▸ GEGEVEN TEKST:
---------------
Halverwege de jaren zestig introduceerde Volten in deze constructies identieke vormen aaneengeregen
tot reeksen, uitdijend zowel in hoogte als in breedte. Begin jaren zeventig kwamen de zelfstandige,
autonome, vormen, veelal in roestvrij staal. Ook legde hij zich steeds meer toe op het maken van monumentale
opdrachten in de openbare ruimte.
‘Denk jij dat je hier wat mee kunt?’
Steeds opnieuw zocht Volten naar nieuwe uitdagingen, welke gestalte kregen in constructies met H-, I-
en T-balken, zuilen, kolommen van roestvrij staal, graniet of messing. ‘Ik werd door architecten
benaderd met de vraag: ‘Denk jij dat je hier wat mee kunt?’ Zo'n benadering vraagt om
een respectvolle en volwaardige omgang met elkaar. Er ontstaat een samenspraak tussen opdrachtgever,
architect en André Volten. ‘Ik bemoei me op dat moment met de smoel van de wereld.’
Dingen tussen dingen maakte Volten, een genuanceerde omschrijving van in principe zeer aardse elementen.
Harde, duurzame materialen, hoogwaardig en tot in detail bewerkbaar. Ruimte is in zijn werk steeds het
vertrekpunt. Een lege, niet gedefinieerde ruimte, waarin leegte en volte niet met elkaar in tegenspraak,
maar in ontwikkeling zijn. ‘Ruimte, leegte, stilte, die ik mogelijk vanuit West-Friesland heb
meegekregen. Ik herinner me nog momenten, staande op de IJsselmeerdijk, de ruimte van de zee en het
strakke lijnenspel van het achterland. En daar is een basis gelegd. Nog steeds voel ik dat ik daar
vandaan kom, hoewel, ik hoor er niet meer bij.’ Op onze vraag hoe het publiek zijn werk
ervaart, aarzelt Volten. ‘Redelijk’, is het antwoord. ‘Mijn werk is
uitdagend. Een openbaar kunstwerk is niet door het publiek besteld. Dat legt een bijzondere verantwoording
op voor de maker en beperkingen bij de opdrachtgever. En wat de uitvoering betreft, vergelijk het met
een componist: ik zorg dat de partituur in orde is. Pas het zonodig aan voor het orkest. Ik moet de
solist zo gek zien te krijgen dat hij mijn werk aandurft. Ik doe een beroep op het vakmanschap. Zo
componeer ik voor een symfonie-, een kamerorkest en een solist.’ Met deze beeldspraak, Volten
is een groot bewonderaar en liefhebber van de muziek van Johan Sebastiaan Bach, geeft hij zijn manier
van werken aan. Een samenspel tussen ontwerper, opdrachtgever, architect en de vakmensen van speciale
metaalbewerkingsbedrijven.
---------------
▸ GEGEVEN MATERIAAL:
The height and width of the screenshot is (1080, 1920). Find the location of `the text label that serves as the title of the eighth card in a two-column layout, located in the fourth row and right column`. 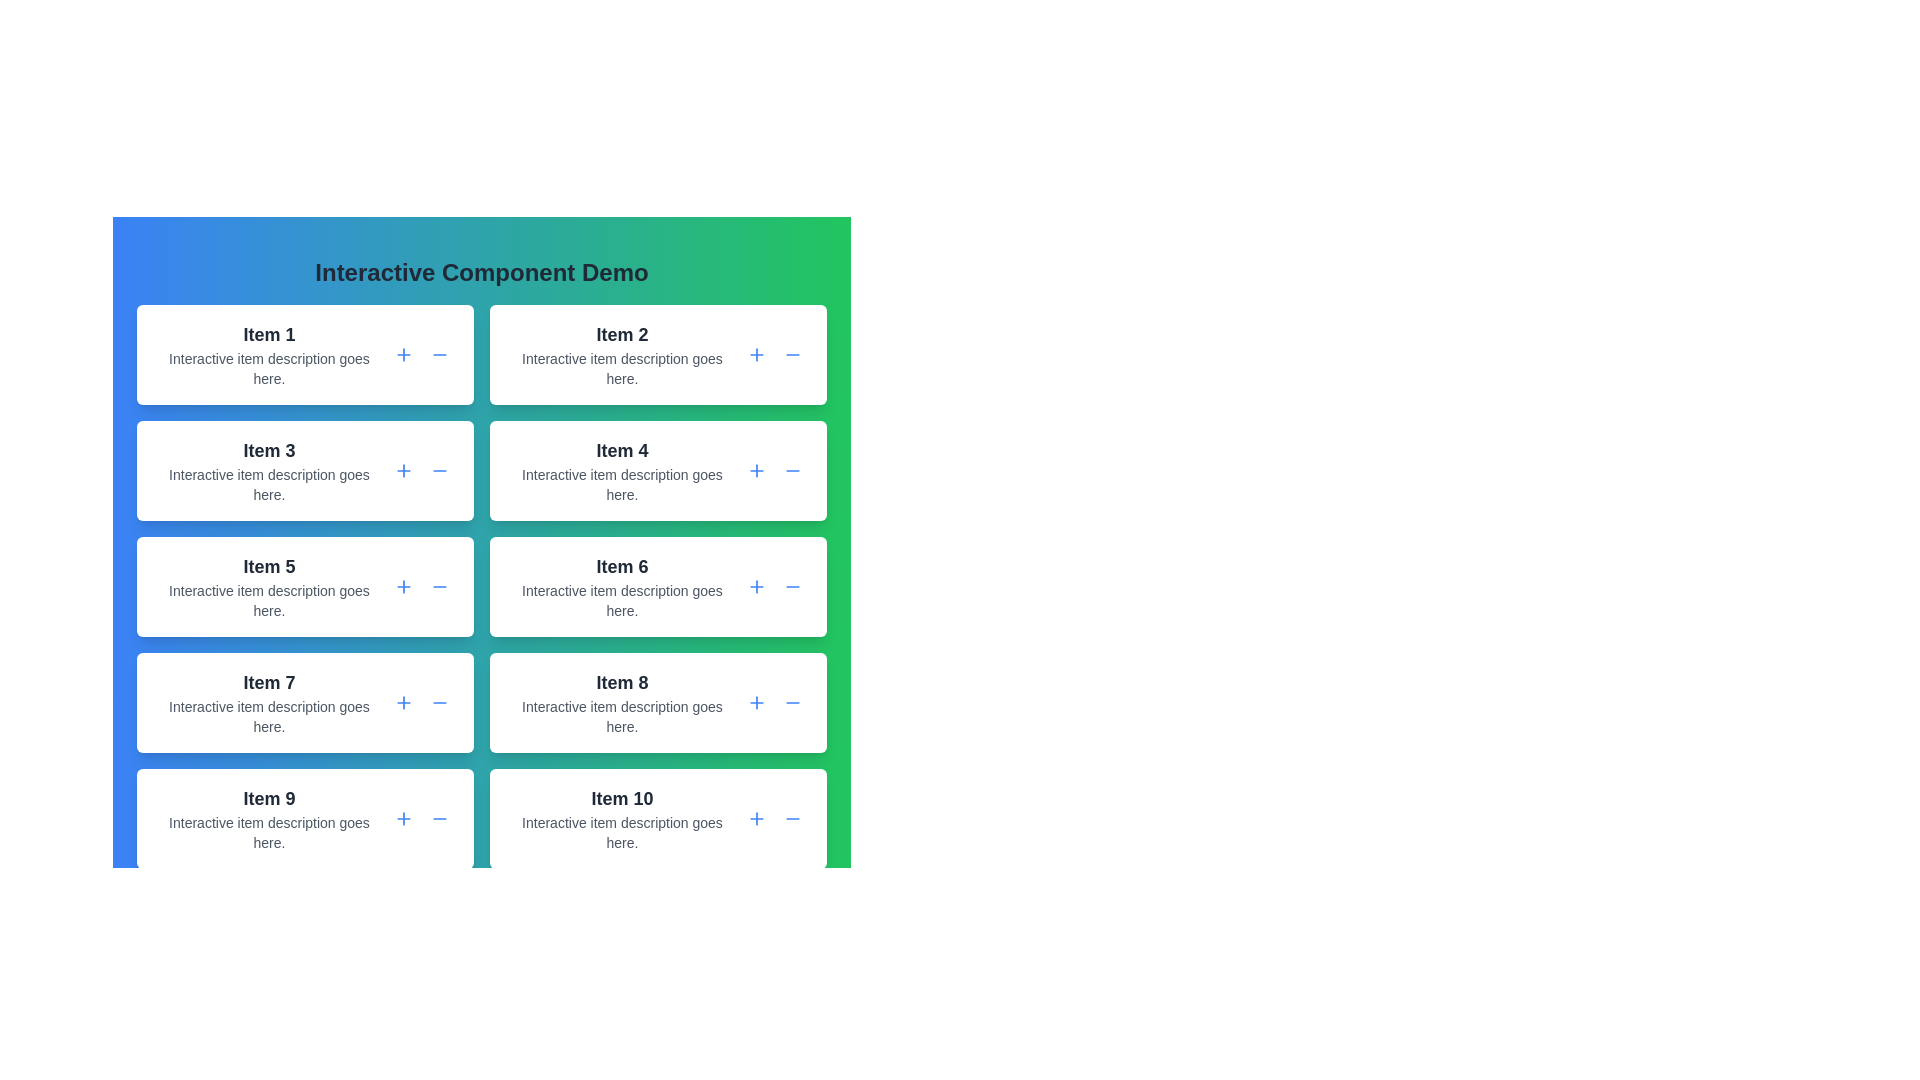

the text label that serves as the title of the eighth card in a two-column layout, located in the fourth row and right column is located at coordinates (621, 681).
---------------
▸ OPDRACHT 1:
Geef bij elke uitspraak aan of die klopt met de tekst over André Volten: antwoord met ja of nee en citeer letterlijk de woorden uit de tekst die de doorslag geven.
(a) Begin jaren zeventig maakte Volten zelfstandige vormen, veelal in roestvrij staal.
(b) Volgens Volten wordt een openbaar kunstwerk door het publiek besteld.
(c) Volten bewondert de muziek van Johan Sebastiaan Bach.
▸ OPDRACHT 2: Schrijf alsjeblieft een deel van de tekst over André Volten woordelijk over: begin bij de woorden "Halverwege de jaren" en stop na de woorden "de openbare ruimte.".

▸ RESULTAAT 1:
(a) Ja: "Begin jaren zeventig kwamen de zelfstandige, autonome, vormen, veelal in roestvrij staal."
(b) Nee: "Een openbaar kunstwerk is niet door het publiek besteld."
(c) Ja: "Volten is een groot bewonderaar en liefhebber van de muziek van Johan Sebastiaan Bach"

▸ RESULTAAT 2:
Halverwege de jaren zestig introduceerde Volten in deze constructies identieke vormen aaneengeregen
tot reeksen, uitdijend zowel in hoogte als in breedte. Begin jaren zeventig kwamen de zelfstandige,
autonome, vormen, veelal in roestvrij staal. Ook legde hij zich steeds meer toe op het maken van monumentale
opdrachten in de openbare ruimte.